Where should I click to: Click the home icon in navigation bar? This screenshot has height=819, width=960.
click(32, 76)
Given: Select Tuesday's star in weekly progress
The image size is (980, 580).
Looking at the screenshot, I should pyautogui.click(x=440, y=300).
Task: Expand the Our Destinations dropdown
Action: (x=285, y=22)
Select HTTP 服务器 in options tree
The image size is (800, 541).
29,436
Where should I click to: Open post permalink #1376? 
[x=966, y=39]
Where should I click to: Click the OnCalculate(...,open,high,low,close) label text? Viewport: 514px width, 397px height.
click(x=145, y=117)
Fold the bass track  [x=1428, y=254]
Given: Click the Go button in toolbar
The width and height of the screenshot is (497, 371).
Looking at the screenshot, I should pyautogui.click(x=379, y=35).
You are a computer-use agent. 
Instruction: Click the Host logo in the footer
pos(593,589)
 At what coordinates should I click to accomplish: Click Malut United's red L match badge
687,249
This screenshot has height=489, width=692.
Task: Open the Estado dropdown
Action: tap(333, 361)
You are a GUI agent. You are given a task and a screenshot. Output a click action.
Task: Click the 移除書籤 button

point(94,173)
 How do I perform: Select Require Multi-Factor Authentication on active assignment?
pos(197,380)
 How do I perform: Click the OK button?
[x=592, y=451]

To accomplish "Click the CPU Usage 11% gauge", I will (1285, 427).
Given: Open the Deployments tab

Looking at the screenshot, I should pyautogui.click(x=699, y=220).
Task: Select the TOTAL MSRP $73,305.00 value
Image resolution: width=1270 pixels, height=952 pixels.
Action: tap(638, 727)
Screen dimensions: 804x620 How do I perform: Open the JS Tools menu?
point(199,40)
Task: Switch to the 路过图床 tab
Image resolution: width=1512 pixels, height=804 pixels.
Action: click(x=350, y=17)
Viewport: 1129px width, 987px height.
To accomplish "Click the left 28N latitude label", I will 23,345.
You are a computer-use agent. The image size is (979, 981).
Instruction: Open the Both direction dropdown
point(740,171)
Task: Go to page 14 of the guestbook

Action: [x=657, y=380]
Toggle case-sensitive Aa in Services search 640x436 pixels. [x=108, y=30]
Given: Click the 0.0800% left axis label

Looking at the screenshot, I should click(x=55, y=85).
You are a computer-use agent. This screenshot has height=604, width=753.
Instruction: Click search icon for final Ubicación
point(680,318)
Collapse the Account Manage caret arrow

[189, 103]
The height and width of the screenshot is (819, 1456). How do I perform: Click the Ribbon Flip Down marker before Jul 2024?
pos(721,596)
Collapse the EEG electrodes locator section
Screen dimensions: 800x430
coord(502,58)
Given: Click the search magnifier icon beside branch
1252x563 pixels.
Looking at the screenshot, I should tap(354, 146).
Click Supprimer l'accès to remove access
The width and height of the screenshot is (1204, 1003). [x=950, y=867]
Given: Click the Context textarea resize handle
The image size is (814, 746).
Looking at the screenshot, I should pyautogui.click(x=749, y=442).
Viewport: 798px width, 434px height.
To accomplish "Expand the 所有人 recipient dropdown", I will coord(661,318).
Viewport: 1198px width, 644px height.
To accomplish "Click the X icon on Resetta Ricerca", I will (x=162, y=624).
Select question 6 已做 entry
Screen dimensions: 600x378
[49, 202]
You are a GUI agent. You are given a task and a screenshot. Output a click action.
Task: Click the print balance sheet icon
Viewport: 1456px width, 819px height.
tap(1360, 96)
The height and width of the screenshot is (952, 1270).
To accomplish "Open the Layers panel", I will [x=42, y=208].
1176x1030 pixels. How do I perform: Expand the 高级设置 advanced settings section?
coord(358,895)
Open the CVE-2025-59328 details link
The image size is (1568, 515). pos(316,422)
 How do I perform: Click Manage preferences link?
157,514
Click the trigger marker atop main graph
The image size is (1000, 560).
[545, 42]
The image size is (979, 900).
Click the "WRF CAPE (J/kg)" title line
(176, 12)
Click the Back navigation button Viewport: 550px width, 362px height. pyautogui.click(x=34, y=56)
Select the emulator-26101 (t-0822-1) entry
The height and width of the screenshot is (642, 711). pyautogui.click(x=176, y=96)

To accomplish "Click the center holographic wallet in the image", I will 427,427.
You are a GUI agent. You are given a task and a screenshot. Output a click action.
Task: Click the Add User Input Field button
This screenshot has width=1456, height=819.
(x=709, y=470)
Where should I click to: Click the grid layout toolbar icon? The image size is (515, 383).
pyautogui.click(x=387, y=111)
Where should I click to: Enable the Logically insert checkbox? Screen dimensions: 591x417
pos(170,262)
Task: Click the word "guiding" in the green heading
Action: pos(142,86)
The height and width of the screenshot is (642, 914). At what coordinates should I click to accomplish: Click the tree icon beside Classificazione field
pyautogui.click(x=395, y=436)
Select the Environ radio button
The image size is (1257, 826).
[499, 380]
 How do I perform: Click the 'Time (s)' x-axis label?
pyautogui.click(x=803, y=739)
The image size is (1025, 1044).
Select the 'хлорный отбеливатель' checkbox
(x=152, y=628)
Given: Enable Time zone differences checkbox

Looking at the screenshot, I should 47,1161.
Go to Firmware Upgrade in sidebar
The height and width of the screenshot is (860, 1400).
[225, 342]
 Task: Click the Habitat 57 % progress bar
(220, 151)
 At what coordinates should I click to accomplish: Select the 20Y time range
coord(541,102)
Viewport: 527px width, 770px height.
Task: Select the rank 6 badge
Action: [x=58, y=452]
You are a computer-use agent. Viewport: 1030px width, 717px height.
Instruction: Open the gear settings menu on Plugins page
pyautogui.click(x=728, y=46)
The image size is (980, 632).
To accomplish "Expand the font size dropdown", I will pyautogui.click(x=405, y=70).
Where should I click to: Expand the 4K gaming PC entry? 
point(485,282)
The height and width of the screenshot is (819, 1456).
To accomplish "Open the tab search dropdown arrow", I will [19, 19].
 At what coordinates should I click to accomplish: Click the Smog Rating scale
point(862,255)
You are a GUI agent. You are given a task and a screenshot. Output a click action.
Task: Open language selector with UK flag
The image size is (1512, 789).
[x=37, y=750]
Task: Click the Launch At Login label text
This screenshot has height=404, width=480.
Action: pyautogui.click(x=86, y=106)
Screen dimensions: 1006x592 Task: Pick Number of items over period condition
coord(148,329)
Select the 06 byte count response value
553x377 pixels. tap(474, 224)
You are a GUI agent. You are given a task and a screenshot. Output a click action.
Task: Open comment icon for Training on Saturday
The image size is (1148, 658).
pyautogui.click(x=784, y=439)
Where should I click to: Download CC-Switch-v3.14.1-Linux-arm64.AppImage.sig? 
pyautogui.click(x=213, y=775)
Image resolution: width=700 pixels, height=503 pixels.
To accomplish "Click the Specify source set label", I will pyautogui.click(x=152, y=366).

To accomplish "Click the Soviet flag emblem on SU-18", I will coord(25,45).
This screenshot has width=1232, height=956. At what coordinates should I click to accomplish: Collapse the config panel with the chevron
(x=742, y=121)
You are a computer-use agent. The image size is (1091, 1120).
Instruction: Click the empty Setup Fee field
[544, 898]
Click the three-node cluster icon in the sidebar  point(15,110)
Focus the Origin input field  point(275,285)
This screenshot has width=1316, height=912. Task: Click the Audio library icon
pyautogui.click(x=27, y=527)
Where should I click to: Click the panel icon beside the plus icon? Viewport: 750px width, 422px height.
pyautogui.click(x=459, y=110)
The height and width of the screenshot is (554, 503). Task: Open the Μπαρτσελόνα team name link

GIVEN REQUEST: Pull out every line of the records that contains the word "value". Case counts.

SOLUTION FOR THIS EXERCISE:
Task: Select the TOTAL MSRP $73,305.00 value
Select the 06 byte count response value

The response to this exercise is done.